■ Data in this exercise

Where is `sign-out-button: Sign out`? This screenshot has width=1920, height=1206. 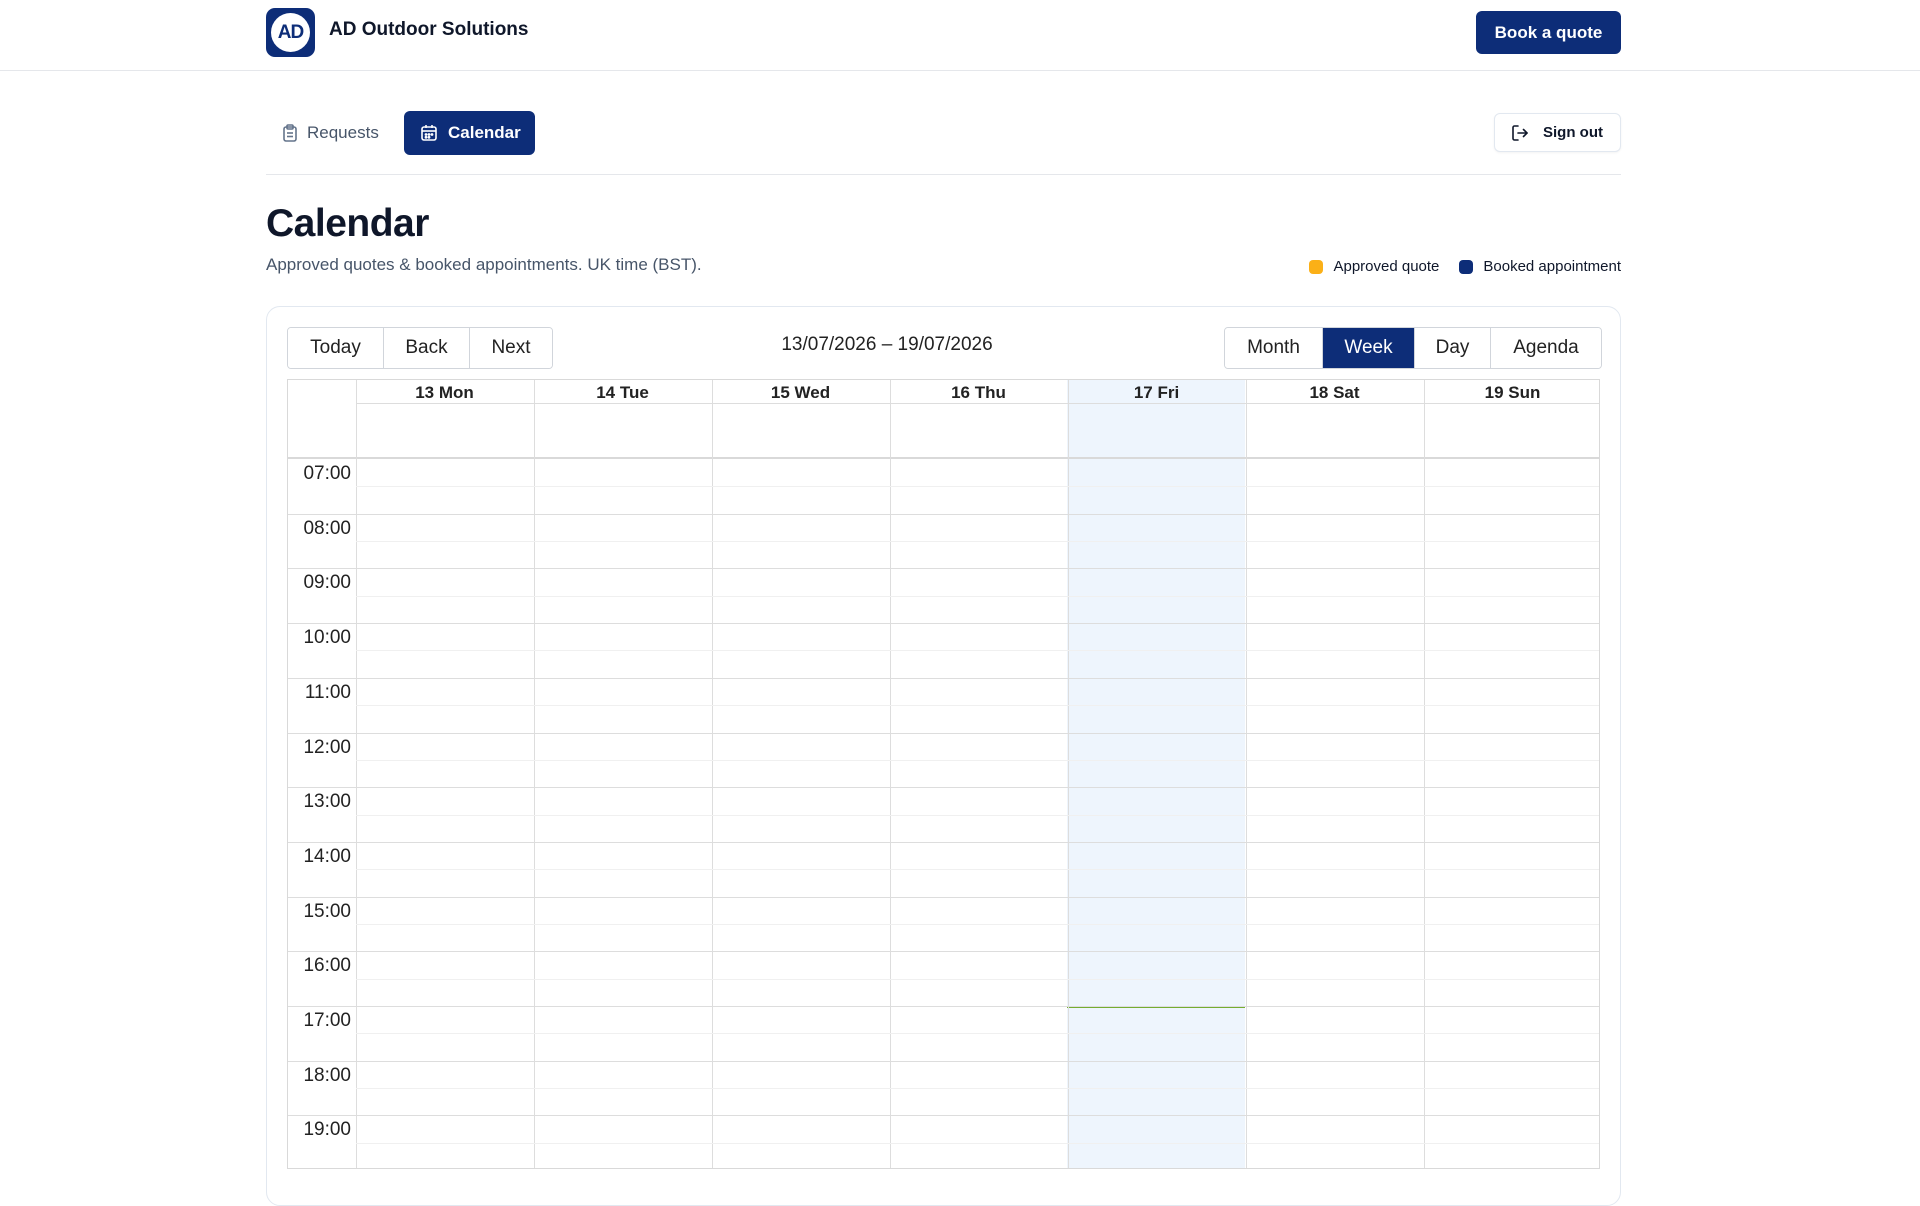 sign-out-button: Sign out is located at coordinates (1558, 132).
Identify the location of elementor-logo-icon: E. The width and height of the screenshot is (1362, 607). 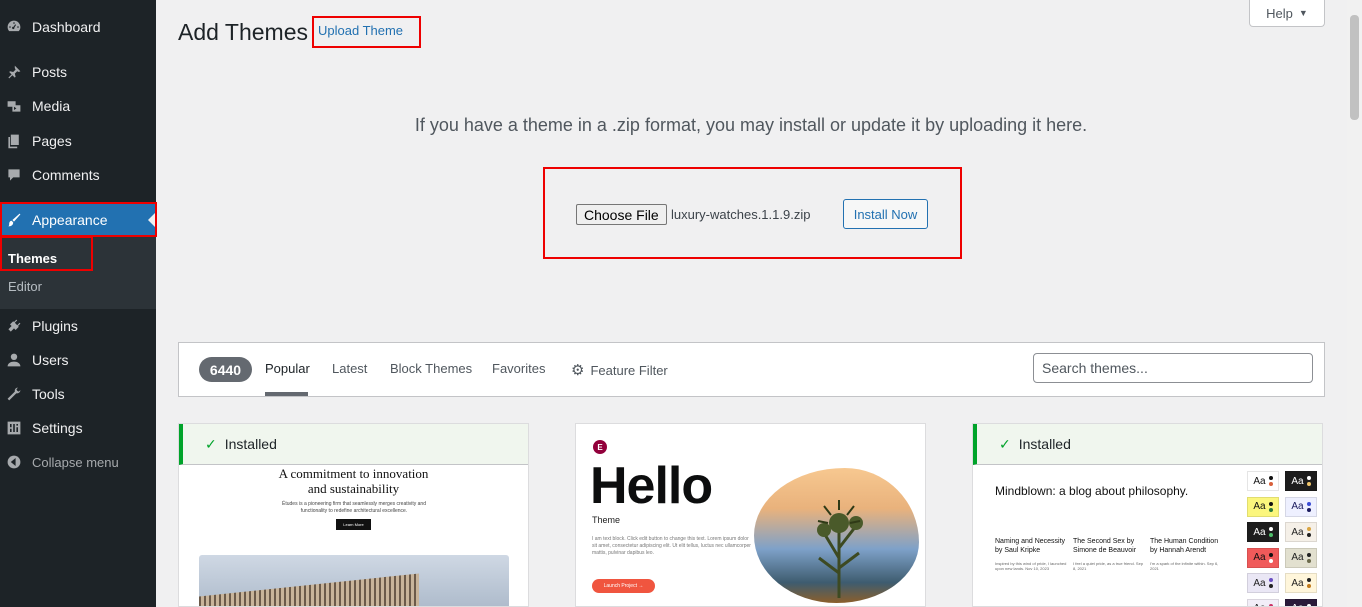
(600, 447).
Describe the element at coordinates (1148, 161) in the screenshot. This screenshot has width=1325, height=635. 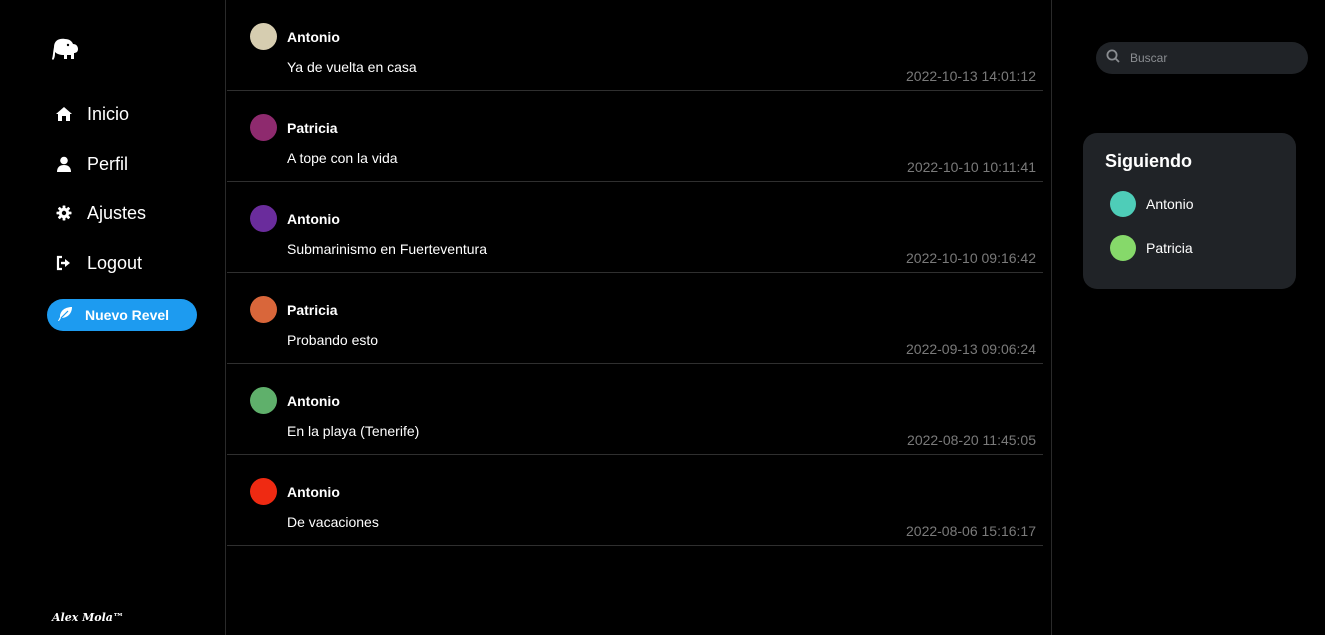
I see `following-title: Siguiendo` at that location.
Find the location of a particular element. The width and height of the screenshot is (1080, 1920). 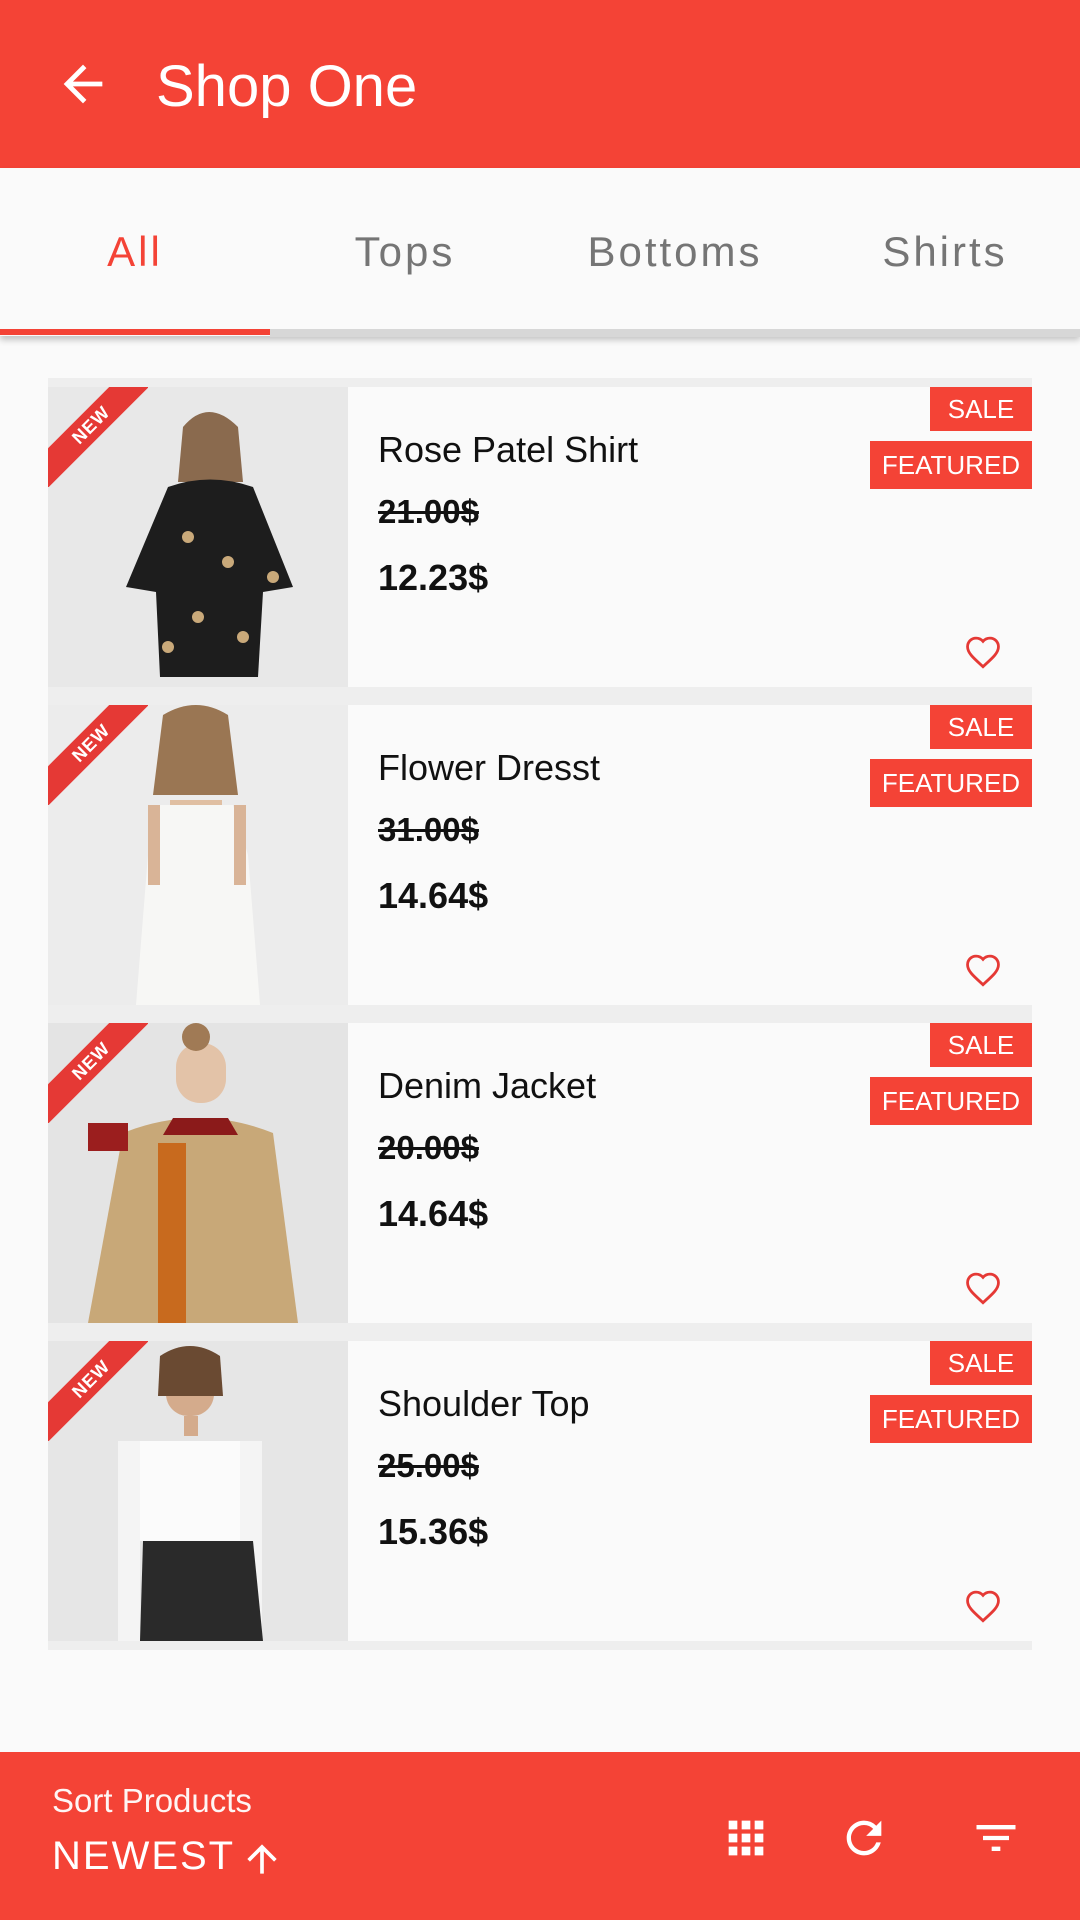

■ Exercise instructions
Convert the lines from the one with "Identify the location" up to and including the one with "at that location." into a numbered list, skipping blank lines and leaving out the pictures.

■ Answer to this exercise
1. Identify the location of elementor-logo-icon: E. The width and height of the screenshot is (1362, 607). 
2. (600, 447).
3. Describe the element at coordinates (1148, 161) in the screenshot. This screenshot has width=1325, height=635. 
4. I see `following-title: Siguiendo` at that location.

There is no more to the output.